AKP Genel Başkanı ve Cumhurbaşkanının geçen sene medyaya yansıyan beyanlarından ajandamıza kaydettiğimiz notları gözden geçirmeye bugün de devam edelim.
* Siyasî meselelerin, bir halk toptan cezalandırılarak çözüme kavuşturulamayacağı, geçmişteki acı örneklerle sabittir. (Hürriyet, 4.12.18)
* Kibirden iflâh olan görmedim. / Cebinde ayyıldızlı kimlik taşıyan herkese hayatın tüm alanlarında bu ülkenin birinci sınıf vatandaşı olarak muamele görebilmesini sağladık. / Biz başından beri neysek bugün de oyuz. (Hürriyet, 11.12.18)
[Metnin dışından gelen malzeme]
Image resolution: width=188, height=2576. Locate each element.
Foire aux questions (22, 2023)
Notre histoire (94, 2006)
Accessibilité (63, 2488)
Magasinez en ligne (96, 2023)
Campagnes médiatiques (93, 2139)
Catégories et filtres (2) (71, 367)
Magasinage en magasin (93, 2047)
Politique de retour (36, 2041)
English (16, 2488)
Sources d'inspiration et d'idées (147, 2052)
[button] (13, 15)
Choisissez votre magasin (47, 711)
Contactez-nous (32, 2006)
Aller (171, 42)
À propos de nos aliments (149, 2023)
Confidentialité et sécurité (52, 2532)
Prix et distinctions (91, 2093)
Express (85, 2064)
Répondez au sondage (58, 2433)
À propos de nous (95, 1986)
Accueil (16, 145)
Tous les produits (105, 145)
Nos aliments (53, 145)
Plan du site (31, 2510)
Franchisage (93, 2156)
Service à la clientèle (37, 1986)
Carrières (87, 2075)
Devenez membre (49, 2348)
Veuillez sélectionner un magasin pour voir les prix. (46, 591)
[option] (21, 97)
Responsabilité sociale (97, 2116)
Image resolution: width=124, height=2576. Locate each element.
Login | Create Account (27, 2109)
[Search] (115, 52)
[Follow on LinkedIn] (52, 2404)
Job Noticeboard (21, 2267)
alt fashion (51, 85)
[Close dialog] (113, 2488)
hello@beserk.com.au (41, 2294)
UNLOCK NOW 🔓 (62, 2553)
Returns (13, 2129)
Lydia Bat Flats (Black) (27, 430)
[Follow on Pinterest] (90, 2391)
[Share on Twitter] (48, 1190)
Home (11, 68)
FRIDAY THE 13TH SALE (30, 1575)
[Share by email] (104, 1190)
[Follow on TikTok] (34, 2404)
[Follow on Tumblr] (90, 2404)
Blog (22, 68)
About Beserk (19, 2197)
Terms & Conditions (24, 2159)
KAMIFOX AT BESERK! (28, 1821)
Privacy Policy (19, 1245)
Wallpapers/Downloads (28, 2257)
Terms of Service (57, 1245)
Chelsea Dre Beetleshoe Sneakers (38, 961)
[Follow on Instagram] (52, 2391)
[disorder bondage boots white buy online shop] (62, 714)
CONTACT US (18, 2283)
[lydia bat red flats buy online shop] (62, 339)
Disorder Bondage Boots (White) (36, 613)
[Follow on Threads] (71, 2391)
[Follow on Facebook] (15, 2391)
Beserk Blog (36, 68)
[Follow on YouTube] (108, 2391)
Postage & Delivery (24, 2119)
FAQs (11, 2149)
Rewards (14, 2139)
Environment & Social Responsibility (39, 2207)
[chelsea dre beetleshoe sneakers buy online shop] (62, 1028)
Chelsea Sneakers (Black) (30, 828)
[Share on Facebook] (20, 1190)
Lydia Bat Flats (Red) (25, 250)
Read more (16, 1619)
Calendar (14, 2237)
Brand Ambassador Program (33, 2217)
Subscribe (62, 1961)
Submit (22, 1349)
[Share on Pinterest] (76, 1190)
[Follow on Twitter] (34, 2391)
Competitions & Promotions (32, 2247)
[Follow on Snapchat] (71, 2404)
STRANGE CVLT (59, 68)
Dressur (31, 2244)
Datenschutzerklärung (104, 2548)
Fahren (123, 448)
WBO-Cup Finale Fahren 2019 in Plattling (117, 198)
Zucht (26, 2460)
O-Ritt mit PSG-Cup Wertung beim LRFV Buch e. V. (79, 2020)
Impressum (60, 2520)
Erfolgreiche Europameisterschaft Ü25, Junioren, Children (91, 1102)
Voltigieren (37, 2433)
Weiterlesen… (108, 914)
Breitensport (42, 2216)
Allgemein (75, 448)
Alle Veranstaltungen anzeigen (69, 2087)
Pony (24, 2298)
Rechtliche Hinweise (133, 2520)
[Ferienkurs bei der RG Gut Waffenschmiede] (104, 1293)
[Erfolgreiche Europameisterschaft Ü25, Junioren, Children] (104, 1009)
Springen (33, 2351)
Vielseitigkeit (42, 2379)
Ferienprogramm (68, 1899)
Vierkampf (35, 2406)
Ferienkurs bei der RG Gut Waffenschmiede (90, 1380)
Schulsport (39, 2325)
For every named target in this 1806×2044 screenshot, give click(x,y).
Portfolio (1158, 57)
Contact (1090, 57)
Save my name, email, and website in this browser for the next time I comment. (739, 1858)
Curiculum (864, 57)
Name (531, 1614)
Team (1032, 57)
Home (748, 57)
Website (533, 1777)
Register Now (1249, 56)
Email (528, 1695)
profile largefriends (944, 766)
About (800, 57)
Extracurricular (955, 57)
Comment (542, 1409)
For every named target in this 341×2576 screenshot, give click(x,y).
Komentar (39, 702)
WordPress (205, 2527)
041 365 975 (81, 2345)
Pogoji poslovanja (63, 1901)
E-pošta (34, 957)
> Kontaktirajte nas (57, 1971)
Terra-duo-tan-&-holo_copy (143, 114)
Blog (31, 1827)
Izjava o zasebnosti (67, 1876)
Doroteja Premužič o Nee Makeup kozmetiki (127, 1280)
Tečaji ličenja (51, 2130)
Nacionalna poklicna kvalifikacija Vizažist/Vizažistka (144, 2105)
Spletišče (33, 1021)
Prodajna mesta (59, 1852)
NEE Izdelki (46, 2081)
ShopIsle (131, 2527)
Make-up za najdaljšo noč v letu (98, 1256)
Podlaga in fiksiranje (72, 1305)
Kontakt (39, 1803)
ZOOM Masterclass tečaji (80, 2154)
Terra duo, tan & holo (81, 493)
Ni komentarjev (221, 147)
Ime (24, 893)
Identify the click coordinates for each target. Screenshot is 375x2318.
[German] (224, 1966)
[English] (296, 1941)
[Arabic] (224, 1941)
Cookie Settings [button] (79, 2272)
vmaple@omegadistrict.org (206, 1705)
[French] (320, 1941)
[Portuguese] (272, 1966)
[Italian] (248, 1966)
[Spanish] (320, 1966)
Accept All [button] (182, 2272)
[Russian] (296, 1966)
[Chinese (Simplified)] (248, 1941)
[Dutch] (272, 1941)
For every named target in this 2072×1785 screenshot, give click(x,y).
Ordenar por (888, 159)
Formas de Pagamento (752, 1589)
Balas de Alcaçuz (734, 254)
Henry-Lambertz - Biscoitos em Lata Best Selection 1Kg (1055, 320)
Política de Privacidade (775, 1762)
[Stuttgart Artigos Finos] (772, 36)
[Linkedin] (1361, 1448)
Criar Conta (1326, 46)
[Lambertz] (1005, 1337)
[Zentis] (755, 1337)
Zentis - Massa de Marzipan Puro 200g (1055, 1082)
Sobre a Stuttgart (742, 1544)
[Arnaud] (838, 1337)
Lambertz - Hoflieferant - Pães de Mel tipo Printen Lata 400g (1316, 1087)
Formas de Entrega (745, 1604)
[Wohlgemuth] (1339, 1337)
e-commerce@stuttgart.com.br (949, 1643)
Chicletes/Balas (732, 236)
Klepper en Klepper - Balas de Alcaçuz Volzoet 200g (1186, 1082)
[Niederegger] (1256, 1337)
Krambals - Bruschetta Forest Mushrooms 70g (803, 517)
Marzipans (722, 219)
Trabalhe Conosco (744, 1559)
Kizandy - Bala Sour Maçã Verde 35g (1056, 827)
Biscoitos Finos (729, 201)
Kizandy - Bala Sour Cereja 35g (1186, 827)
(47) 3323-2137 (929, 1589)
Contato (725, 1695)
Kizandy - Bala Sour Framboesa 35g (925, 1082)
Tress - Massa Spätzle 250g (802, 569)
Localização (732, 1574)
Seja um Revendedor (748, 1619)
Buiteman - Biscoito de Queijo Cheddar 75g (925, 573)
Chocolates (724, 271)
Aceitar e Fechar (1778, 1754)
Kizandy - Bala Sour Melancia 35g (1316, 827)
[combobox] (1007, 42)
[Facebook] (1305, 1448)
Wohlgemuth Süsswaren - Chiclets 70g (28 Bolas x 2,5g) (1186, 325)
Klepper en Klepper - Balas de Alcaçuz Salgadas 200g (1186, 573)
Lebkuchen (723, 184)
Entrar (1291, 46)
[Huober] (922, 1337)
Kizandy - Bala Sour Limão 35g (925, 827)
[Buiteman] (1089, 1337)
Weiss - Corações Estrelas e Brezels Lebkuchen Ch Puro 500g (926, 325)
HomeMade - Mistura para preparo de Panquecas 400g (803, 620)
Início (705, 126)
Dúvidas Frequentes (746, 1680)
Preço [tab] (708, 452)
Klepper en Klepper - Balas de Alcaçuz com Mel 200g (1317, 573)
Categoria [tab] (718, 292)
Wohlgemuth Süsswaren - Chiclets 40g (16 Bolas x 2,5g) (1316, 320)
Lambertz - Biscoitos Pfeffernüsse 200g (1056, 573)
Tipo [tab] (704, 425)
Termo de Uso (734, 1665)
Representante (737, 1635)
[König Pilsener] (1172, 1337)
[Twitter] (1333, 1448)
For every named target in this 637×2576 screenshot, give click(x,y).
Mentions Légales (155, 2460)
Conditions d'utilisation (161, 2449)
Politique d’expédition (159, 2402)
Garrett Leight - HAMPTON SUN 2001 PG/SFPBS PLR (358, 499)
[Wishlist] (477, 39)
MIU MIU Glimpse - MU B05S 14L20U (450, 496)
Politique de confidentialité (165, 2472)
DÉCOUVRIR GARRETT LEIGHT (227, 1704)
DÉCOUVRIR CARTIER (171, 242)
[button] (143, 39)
* Müslümanın olduğu yerde adaletsizlik olmaz, olmamalı. Zulümle payidar olunmayacağının sayısız örneği var. (Hürriyet, 15.12.18)
* Yargının güvenilirliğini sorgulamak terör örgütlerinin ekmeğine yağ sürmektir. (Hürriyet, 16.12.18)
* 16 yılda demokrasi ve ekonomide çok büyük devrimlere imza atan Türkiye, maalesef eğitim ve kültür-sanat politikalarında arzu ettiğimiz mesafeyi kat edemedi. (Hürriyet, 20.12.18)
* Türkiye’nin iktidarı dış politikada destan yazmaktadır destan. (22.12.18)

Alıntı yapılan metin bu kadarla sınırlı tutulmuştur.